* _Problem description_: Repeat exactly the lines of the entries below from the one with "You are a computer-use agent. Screen dimensions: 1568x559" through the one with "The width and height of the screenshot is (900, 482).", both ends included, and nothing else.

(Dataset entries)

======

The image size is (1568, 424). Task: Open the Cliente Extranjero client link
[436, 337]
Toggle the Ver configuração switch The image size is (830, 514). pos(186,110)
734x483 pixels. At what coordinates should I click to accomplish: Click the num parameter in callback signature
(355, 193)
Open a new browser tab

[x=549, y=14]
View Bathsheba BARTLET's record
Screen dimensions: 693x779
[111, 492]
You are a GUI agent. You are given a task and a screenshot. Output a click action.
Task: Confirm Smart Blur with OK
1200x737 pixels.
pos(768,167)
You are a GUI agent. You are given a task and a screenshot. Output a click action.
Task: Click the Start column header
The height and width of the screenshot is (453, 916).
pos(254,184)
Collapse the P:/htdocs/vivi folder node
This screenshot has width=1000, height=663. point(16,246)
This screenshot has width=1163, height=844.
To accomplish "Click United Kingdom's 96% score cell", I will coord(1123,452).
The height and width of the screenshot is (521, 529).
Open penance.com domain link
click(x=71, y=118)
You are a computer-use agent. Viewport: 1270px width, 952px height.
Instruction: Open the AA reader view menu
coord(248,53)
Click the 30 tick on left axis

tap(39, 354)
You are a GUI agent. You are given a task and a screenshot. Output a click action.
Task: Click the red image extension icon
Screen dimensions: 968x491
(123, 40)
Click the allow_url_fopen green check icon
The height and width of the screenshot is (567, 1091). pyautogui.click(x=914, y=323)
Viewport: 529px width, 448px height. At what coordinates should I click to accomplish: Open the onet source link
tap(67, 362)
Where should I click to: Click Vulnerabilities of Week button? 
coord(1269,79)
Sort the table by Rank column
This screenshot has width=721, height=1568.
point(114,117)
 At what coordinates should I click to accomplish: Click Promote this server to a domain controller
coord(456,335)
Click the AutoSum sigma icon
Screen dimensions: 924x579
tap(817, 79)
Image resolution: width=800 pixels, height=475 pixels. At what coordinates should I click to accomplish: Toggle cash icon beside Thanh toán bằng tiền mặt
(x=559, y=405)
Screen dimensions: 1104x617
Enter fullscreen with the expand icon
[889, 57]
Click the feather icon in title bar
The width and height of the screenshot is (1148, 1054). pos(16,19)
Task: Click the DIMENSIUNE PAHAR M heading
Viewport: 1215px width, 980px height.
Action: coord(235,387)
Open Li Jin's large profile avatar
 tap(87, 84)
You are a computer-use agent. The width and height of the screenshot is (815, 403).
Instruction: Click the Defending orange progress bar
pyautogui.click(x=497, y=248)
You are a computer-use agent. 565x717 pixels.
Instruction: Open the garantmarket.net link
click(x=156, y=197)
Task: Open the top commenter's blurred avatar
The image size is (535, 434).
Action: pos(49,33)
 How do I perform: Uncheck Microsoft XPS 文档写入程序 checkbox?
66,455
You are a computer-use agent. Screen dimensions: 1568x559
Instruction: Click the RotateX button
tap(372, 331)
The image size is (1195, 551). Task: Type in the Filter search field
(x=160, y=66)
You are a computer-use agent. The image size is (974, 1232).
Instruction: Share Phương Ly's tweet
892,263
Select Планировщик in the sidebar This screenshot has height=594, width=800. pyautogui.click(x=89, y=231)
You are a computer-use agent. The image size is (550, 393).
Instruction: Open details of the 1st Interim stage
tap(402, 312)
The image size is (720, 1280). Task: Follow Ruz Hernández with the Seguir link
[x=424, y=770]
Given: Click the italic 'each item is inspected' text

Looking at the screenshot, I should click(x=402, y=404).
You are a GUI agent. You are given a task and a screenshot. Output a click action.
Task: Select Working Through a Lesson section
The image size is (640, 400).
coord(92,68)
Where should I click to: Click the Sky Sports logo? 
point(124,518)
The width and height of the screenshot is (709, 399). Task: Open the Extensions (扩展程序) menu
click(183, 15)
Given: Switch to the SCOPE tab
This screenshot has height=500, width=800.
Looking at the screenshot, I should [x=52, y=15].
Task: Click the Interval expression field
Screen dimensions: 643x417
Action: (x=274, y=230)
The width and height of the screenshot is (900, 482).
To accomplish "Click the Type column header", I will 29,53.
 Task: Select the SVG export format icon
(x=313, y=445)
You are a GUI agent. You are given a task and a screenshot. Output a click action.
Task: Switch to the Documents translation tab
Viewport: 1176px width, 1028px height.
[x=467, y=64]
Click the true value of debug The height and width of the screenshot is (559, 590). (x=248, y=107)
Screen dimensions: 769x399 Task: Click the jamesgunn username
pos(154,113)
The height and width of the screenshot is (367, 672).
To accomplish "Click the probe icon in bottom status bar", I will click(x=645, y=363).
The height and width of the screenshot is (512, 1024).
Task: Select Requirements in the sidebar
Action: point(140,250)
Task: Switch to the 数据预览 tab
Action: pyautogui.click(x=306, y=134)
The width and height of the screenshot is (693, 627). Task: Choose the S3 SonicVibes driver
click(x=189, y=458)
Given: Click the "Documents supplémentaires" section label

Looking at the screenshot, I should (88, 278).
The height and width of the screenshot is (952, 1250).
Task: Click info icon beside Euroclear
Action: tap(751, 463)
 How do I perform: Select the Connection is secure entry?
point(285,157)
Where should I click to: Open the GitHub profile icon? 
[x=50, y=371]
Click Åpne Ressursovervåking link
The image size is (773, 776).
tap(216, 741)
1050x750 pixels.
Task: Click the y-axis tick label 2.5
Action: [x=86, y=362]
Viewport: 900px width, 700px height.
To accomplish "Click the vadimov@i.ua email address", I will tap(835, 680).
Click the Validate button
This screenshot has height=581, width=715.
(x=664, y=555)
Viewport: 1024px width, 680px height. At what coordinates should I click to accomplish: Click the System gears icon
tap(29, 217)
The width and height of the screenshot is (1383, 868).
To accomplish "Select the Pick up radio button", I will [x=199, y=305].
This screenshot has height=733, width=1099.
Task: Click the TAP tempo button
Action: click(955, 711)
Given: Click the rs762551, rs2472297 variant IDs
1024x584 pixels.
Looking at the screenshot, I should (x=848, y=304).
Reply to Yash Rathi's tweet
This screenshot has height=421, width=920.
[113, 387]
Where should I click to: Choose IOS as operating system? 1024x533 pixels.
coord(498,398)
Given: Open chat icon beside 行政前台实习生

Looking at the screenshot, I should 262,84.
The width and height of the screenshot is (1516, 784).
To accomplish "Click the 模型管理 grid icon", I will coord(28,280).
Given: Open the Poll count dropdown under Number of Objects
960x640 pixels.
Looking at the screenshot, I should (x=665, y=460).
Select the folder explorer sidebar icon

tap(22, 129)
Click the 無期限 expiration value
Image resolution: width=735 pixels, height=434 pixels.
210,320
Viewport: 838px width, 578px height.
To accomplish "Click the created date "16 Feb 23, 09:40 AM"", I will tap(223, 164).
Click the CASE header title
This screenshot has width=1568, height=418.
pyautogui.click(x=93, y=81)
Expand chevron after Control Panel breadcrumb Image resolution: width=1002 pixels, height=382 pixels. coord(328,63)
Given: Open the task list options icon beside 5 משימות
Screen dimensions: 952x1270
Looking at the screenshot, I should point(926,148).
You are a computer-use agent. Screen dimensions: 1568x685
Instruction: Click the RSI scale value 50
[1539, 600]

======

* _Completed task_:
You are a computer-use agent. Screen dimensions: 1568x559
Instruction: Click the RotateX button
tap(372, 331)
The image size is (1195, 551). Task: Type in the Filter search field
(x=160, y=66)
You are a computer-use agent. The image size is (974, 1232).
Instruction: Share Phương Ly's tweet
892,263
Select Планировщик in the sidebar This screenshot has height=594, width=800. pyautogui.click(x=89, y=231)
You are a computer-use agent. The image size is (550, 393).
Instruction: Open details of the 1st Interim stage
tap(402, 312)
The image size is (720, 1280). Task: Follow Ruz Hernández with the Seguir link
[x=424, y=770]
Given: Click the italic 'each item is inspected' text

Looking at the screenshot, I should click(x=402, y=404).
You are a GUI agent. You are given a task and a screenshot. Output a click action.
Task: Select Working Through a Lesson section
The image size is (640, 400).
coord(92,68)
Where should I click to: Click the Sky Sports logo? 
point(124,518)
The width and height of the screenshot is (709, 399). Task: Open the Extensions (扩展程序) menu
click(183, 15)
Given: Switch to the SCOPE tab
This screenshot has height=500, width=800.
Looking at the screenshot, I should [x=52, y=15].
Task: Click the Interval expression field
Screen dimensions: 643x417
Action: (x=274, y=230)
The width and height of the screenshot is (900, 482).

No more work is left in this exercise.